# Server Losing Static IP Address



## gjohnson71 (Jul 30, 2009)

Server OS: Windows 2003 Standard SP2
Firewall: Sonicwall TZ 170
ISP: AT&T, Netopia 

When the MS updates came down last night one of them needed a reboot of the server. When the server rebooted, the static IP address (10.1.10.2) was somehow in use by some other device. Therefore since it couldn’t assigned its own IP address (static) the DNS service would not start. Since DNS would not start, clients on the network relying on that couldn’t get out to the web. Since it didn’t have an IP address, the server itself could not gain access to the network (internal and external).

What it seems to be is that the Sonic Wall is taking that IP address. How, you ask? Don’t know.
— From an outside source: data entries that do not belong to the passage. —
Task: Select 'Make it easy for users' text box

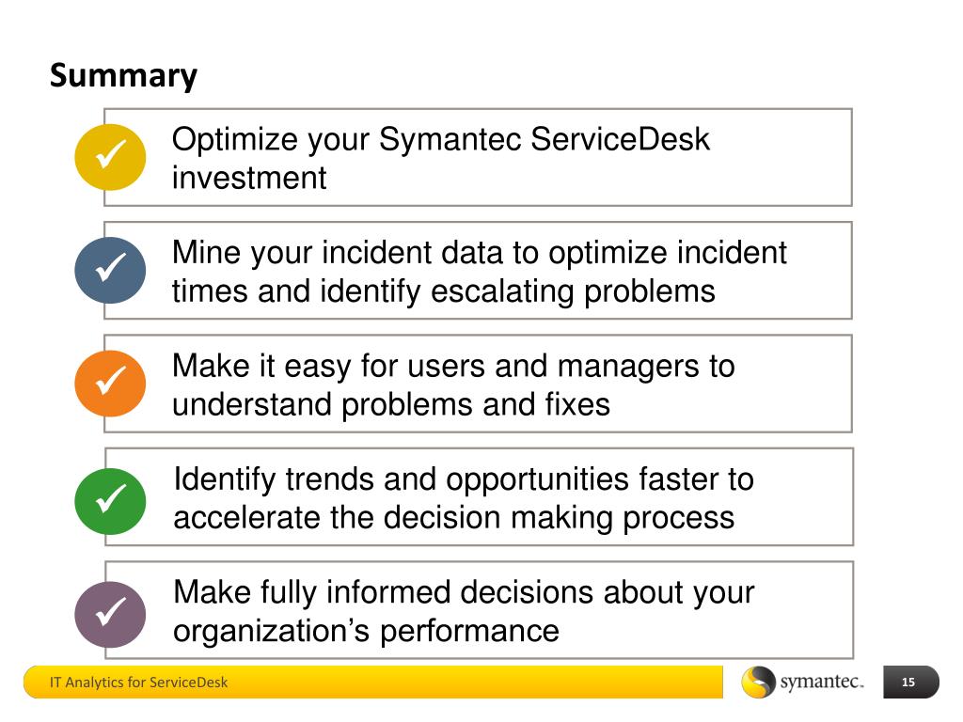Action: (x=478, y=384)
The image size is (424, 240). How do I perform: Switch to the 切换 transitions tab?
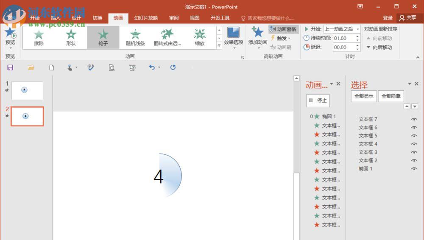coord(98,18)
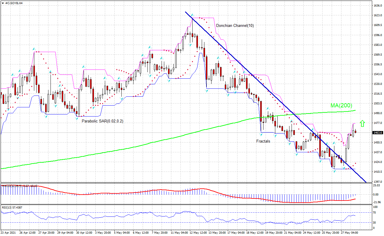
Task: Click the 1636.0 price axis label
Action: point(377,5)
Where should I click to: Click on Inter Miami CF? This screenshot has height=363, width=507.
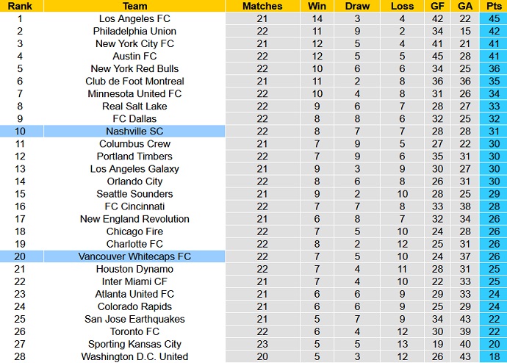(x=134, y=281)
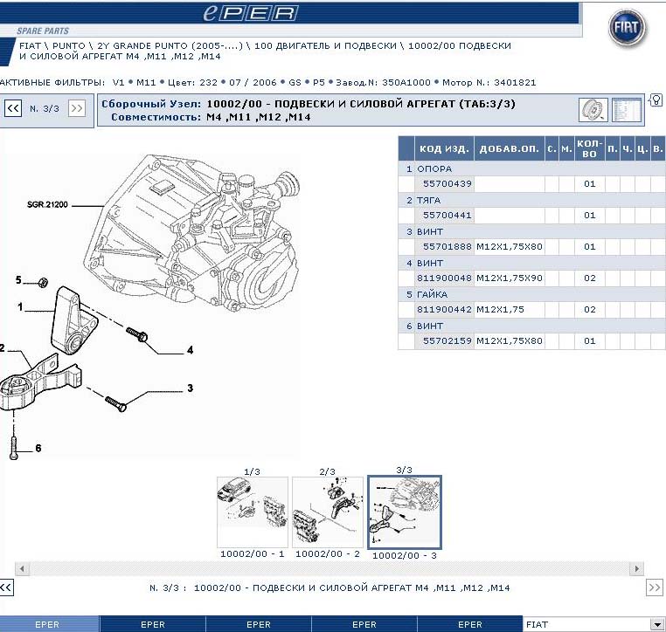Select thumbnail 10002/00 - 2

click(x=327, y=511)
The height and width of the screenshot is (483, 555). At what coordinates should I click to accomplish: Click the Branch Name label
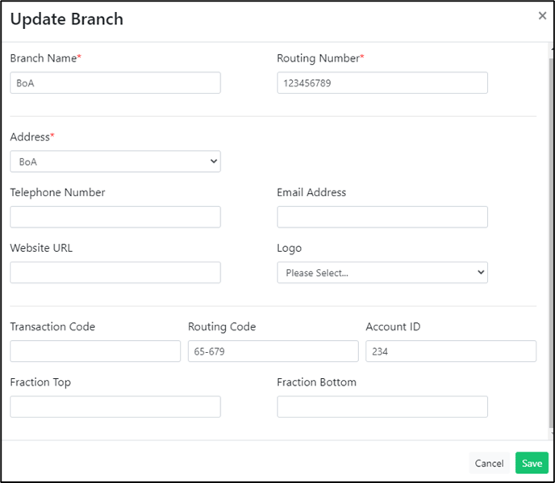[x=44, y=58]
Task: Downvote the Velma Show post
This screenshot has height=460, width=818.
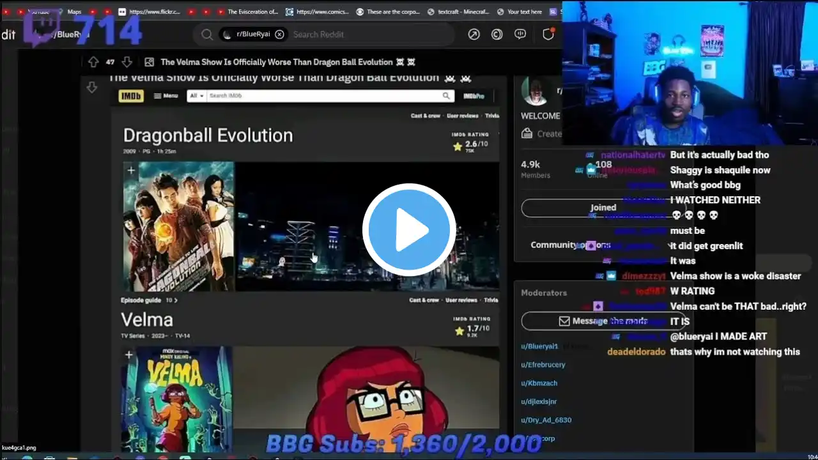Action: [127, 62]
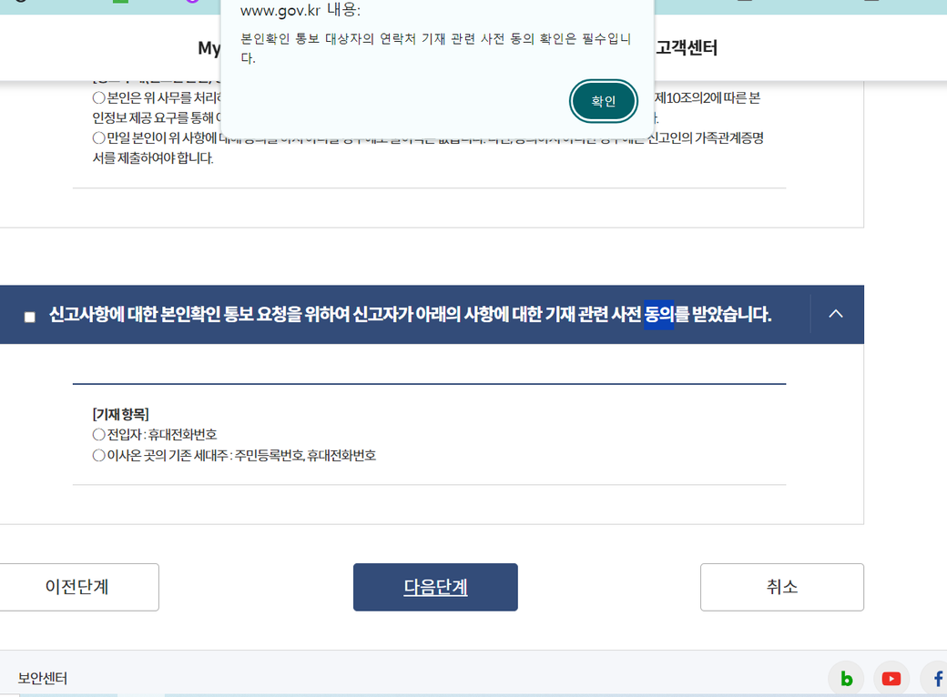Proceed with the 다음단계 button

click(x=435, y=587)
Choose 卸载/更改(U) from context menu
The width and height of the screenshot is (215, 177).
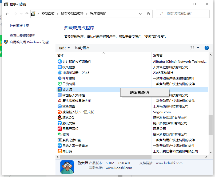139,92
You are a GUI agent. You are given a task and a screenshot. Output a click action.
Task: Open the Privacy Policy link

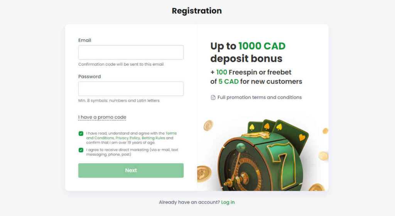(x=127, y=138)

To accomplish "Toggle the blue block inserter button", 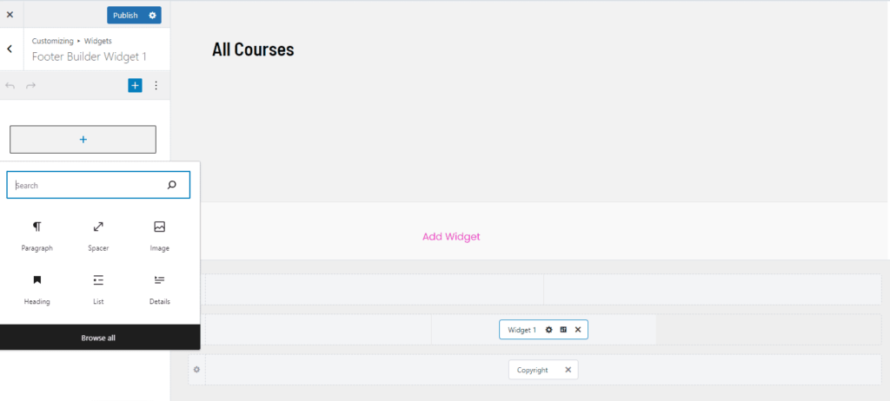I will (x=135, y=85).
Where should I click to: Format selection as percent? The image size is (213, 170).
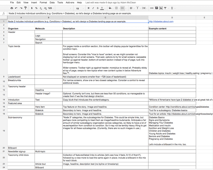[36, 8]
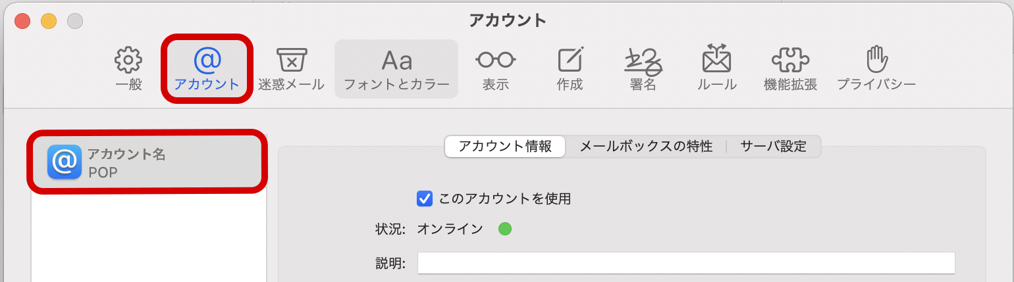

When I assign 10.1.10.2 to the server, unplug the Sonic Wall and reboot the server, there are no IP conflicts. I plug Sonic Wall back in and wala! Back on the Internet, everything is fine. However, when I reboot the server with Sonic Wall online, it loses its IP address and complains that 10.1.10.2 is already assigned. 

Temporary solution is that I have set Automatic Updates to be downloaded and not installed automatically, giving us the opportunity to reboot if need be using the process above. They have also asked for a quote for a different VPN firewall be put in place. This is also because we are still unable to get Nader up-and-running on the SonicWall VPN whereas other clients are not having any trouble. 

DHCP is off on the sonic wall and is on the Windows Server. Both have ranges, but neither include 10.1.10.2 within their range.

What more information can I provide to get this resolved?


----------



## Suncoast (Jul 28, 2009)

Have you looked at the Sonic Wall to see what it's IP address is set to? With the server interface disabled, what happens when you ping or browse that IP address?


----------



## gjohnson71 (Jul 30, 2009)

The LAN IP address is set to 10.1.10.1. 

When the server interface is disabled, I cannot do anything. However, when I go to a client machine, and ping 10.1.10.2, I get request timed out.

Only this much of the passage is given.